Die Besetzung der Hauptrollen in Mainz bewegt sich in dem Souterrain, aus dem man heute auch an großen Häusern den anspruchsvollen Partien dieser Zeit gerecht zu werden versucht. Nadja Stefanoff ist eine in Auftreten und stimmlicher Passion hinreißende Adriana. Aber für die subtilen Pianissimo-Linien, das sphärische Verlieren des Klangs ist ihr dunkel getönter Sopran ein ganzes Stück zu erdig. Den großen Ton projiziert sie satt und glanzvoll in den Raum. Die mörderisch schweren, nur mit einer sicheren Tiefenatmung und perfekter Kontrolle zu bewältigenden Piani jedoch gelingen nur bedingt: Stefanoffs Stimme braucht einen gewissen Level an Lautstärke, um anzuspringen.
Warum man die Fürstin Bouillon stets mit Röhren aus den Derivaten der einst berühmten russischen Schule besetzen muss, ist ein Rätsel.
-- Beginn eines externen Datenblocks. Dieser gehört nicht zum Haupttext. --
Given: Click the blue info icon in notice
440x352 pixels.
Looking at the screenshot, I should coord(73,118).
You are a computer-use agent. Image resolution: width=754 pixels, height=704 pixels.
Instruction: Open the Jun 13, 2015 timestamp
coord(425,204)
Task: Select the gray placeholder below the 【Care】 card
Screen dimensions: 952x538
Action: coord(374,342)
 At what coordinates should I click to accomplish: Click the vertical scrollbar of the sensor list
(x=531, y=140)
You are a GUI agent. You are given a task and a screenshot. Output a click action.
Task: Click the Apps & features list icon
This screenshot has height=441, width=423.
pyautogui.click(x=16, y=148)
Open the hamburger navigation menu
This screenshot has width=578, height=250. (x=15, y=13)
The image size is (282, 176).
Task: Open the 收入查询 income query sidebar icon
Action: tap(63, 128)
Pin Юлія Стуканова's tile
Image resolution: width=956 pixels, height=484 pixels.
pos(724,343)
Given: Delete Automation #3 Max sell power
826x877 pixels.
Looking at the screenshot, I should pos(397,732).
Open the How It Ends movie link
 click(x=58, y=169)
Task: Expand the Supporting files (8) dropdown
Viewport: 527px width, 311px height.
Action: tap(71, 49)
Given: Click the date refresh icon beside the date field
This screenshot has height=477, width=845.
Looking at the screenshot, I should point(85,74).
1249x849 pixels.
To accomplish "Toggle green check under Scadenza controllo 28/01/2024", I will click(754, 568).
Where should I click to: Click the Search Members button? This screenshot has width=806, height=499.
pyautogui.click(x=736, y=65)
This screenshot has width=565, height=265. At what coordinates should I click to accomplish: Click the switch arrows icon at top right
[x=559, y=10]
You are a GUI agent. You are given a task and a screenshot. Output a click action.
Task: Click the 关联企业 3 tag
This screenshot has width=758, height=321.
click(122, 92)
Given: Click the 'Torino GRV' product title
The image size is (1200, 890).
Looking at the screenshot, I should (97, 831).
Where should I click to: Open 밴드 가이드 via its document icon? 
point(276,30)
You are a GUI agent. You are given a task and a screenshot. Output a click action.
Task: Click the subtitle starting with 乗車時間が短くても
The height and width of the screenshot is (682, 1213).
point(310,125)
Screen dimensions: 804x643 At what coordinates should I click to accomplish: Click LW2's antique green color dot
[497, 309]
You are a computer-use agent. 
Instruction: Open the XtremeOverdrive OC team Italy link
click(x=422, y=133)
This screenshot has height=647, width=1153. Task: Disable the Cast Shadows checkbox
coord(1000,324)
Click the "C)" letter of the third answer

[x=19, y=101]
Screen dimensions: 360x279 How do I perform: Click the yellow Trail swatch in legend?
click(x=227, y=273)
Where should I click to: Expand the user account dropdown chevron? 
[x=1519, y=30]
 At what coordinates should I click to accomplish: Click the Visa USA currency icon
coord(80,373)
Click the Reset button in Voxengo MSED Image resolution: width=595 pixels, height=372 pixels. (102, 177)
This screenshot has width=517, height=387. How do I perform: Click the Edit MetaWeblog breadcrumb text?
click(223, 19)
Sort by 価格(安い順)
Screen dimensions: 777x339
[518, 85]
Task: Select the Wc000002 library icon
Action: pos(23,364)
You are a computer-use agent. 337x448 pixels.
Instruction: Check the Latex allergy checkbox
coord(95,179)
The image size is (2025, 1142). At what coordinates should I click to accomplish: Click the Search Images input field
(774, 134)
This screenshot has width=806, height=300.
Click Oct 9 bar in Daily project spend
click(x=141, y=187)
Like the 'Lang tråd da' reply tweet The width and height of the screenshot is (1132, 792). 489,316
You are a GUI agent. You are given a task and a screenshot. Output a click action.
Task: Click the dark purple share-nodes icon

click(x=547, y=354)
Sanja Anastasia schleudert dem Publikum schon beim ersten Auftritt ihr Vibrato um die Ohren und bleibt dabei, dass die gedemütigte Gattin des Principe di Bouillon (raubeinig: Stephan Bootz) und heimliche Förderin des sächsischen Grafen Maurizio (Vorbild war Moritz von Sachsen, der tatsächlich Geliebter des historischen Comédie-Française-Stars Adrienne Lecouvreur war) keine subtilen, sondern grob lodernde Töne präsentiert. Ein fatales Missverständnis dessen, was italienischer Gesangsstil an der Wende zum 20. Jahrhundert bedeutet.
Noch weniger befriedigend singt Vincenzo Costanzo den Maurizio. Die Stimme hat einen fragwürdigen Bruch zum oberen Register, das mit quäkend-steifem Timbre und grell-kopfiger Tonbildung allen sinnlichen Charme vermissen lässt. Mit diesen verfestigten Tönen gelingen weder blühende Höhen noch die wehmutsvolle Lyrik von „L’anima ho stanca“. So bestätigt sich der Eindruck von Costanzos Cavaradossi in „Tosca“ in Torre del Lago, dass dieser Tenor stimmtechnisch auf dem Holzweg ist.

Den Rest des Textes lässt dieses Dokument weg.